Microsoft SQL Server Enterprise Edition (most common)

data_engine supports authentication to SQL Server using either Mixed mode (SQL Server and Windows Auth), or just Windows Authentication.

Requirements for SQL Server Authentication on Microsoft SQL Server

• If you are not using the actual System Administrator(sa) login and require SQL Authentication on MS SQL Server, your ‘user’ account must have the following permissions:
• The db_owner database role for the UIM/NimsoftSLM database
• Read and update permissions on the master and tmpdb system databases
• The serveradmin database role to create and execute stored procedures properly

MS SQL Server Authentication modes

Mixed Mode

• Enables both Windows Authentication AND SQL Server Authentication.
• Windows Authentication is always available, and cannot be disabled.
• sa account connects by using SQL Server Authentication.

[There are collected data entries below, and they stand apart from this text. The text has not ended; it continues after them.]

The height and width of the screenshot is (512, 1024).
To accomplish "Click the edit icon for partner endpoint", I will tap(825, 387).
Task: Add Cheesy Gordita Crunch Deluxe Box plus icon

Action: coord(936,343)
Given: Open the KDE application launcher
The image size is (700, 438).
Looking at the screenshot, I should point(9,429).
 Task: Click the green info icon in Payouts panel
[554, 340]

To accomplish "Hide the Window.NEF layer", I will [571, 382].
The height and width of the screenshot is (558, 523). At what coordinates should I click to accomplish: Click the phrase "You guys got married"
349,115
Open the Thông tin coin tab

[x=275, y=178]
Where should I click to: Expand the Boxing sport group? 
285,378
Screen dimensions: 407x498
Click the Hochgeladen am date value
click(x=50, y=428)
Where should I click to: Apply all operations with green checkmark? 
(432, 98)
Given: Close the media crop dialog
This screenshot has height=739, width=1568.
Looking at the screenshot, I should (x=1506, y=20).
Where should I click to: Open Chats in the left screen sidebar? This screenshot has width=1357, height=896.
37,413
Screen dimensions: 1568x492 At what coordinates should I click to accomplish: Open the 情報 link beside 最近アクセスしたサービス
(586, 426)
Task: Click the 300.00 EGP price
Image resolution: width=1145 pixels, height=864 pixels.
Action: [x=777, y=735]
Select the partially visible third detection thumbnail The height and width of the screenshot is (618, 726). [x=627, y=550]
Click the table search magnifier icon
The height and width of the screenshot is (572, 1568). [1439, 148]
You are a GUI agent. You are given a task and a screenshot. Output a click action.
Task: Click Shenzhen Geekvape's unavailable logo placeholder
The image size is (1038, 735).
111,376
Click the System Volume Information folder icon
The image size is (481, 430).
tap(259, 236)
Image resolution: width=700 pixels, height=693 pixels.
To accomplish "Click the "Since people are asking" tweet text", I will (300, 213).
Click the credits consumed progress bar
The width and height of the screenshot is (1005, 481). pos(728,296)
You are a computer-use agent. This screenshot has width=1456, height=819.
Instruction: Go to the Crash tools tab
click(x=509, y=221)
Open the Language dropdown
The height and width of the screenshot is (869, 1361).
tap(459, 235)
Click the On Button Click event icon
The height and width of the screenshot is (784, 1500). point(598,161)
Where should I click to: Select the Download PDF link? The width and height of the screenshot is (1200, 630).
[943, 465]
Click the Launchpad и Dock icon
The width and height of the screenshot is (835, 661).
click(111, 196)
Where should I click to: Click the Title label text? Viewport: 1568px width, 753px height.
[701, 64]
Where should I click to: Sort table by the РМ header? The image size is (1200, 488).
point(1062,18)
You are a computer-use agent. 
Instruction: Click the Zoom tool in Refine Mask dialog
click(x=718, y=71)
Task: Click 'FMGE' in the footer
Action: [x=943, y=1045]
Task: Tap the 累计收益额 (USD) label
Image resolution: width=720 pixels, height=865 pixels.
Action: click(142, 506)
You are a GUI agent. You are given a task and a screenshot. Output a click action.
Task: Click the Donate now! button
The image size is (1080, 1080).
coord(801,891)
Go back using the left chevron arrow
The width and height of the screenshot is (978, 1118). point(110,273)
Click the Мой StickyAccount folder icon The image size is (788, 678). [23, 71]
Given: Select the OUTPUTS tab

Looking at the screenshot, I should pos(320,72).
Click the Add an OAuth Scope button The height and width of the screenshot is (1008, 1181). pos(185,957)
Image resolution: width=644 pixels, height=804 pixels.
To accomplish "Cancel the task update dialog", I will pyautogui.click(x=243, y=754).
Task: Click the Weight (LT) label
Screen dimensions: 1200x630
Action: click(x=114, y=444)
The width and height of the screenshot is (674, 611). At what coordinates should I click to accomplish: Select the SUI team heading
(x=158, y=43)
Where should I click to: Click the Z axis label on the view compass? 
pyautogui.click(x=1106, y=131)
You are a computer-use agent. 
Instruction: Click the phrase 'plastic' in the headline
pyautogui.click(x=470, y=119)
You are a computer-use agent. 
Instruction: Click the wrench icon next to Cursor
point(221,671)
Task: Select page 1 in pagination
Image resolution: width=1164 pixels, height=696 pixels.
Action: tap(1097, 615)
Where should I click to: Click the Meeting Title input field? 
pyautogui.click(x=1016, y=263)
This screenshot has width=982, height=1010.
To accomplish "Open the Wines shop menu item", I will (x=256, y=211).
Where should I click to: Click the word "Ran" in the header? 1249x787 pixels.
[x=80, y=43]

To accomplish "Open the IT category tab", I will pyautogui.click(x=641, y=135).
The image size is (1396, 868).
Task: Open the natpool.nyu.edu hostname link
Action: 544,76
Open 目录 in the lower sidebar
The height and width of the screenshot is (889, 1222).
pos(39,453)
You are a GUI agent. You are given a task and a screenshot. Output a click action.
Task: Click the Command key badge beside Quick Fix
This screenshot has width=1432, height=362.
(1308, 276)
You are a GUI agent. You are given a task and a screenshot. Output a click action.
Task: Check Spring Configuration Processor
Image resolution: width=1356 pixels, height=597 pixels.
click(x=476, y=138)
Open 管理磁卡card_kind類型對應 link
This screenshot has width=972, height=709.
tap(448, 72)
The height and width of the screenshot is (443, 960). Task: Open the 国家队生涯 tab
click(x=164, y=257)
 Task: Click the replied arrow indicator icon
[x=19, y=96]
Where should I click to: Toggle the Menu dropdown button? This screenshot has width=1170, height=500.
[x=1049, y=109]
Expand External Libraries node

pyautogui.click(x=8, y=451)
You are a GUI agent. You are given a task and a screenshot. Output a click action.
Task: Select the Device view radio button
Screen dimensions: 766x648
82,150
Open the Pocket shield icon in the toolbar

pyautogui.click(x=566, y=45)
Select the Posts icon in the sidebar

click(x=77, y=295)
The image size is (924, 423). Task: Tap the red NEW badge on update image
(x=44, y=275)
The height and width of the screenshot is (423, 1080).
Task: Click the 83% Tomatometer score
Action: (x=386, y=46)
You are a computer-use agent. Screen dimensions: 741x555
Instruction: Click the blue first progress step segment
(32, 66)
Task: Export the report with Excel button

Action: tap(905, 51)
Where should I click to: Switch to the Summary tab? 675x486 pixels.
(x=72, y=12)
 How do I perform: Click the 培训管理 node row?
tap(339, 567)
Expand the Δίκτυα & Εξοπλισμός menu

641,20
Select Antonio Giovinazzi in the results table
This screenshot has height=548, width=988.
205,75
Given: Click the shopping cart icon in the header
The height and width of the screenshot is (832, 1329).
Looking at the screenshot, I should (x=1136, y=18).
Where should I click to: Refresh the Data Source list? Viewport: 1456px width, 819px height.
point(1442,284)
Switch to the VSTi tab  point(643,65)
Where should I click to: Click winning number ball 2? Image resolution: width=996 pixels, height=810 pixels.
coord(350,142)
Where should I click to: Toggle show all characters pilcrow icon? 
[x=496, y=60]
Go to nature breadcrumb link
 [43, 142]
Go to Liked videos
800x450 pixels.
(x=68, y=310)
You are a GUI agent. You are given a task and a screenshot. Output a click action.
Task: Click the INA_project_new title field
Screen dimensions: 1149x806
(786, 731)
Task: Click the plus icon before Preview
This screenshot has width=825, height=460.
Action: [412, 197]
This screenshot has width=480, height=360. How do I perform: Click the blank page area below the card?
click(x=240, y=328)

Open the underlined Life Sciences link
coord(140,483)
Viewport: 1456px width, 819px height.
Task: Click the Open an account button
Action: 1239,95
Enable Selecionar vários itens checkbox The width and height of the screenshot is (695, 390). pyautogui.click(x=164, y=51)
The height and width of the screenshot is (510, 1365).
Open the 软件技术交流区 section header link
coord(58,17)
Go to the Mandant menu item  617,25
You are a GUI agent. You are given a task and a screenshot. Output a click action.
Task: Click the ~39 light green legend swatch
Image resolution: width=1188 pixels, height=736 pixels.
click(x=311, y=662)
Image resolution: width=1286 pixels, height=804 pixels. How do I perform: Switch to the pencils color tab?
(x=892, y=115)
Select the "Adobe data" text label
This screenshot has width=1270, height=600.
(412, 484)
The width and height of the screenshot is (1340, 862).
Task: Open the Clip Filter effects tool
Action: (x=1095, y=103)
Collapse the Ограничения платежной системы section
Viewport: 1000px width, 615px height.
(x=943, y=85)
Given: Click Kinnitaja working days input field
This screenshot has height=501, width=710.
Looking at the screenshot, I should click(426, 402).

Windows Authentication mode

• Enables Windows Authentication and disables SQL Server Authentication.
• Its setup creates the ‘sa’ account for SQL Server Authentication but it is disabled.
• If you later change to Mixed Mode Authentication and you want to use the sa account, you must enable the account.

Most DBAs prefer to avoid using the sysadmin (sa) account.

Note that ANY Windows or SQL Server account can be configured as a system administrator so they can use another account.

Windows Authentication requirements

Before installing UIM, customers must:

• Add a domain administrator with permission to 'Log on as a Service' on both the UIM system and the database system.
• For instructions, please refer to:

  Configure Windows service accounts and permissions

Configure the MS SQL server to use Windows Authentication

• For instructions, go to: http://msdn.microsoft.com/en-us/library/aa337562.aspx 
• Note: The user installing UIM must have the same administrative rights as those used to install the SQL Server, and supply those credentials during installation.
• Specifically, the data_engine probe must have identical administrative rights on both the UIM system and the Database Server machine.

Post-installation requirements for Windows Authentication

• The 'Nimsoft Robot Watcher' NT service Logon User will be the same as used during UIM Server installation.
• This service starts the robot and thus the new user needs to have full permissions to the UIM Server installation folder and logon privileges to the SQL Server.
• We caution against changing the logon user value which could result in the robot either not being able to start or unable to function normally due to file permission issues.
• If a change is made, be sure the login user is specified in the <domain>\<nt_username> format so that the user has full permissions to the contents of the installation directory.

Steps required for the data_engine to use Windows Authentication

• Add the "Integrated Security=SSPI" parameter to the data_engine connection parameters
• Example of parameters used for Windows Authentication-> Network Library=dbmssocn;Language=us_english;Integrated Security=SSPI
• Set the Windows Auth credentials in the data_engine connection.
• Set the ‘Nimsoft Robot Watcher service’ to use the Windows Auth credentials.
• Stop and start the Nimsoft Robot Watcher service.
• If you need to ‘switch’ from SQL Auth to Windows Authentication, please refer to the Knowledge Article link below for all details:

How to switch from Microsoft SQL Server Authentication to Windows/Integrated Authentication

MS SQL Server

• UIM supports authentication for 3 different types of databases: MS SQL Server, Oracle & MySQL
• If you are changing database vendors, we recommend reinstalling UIM.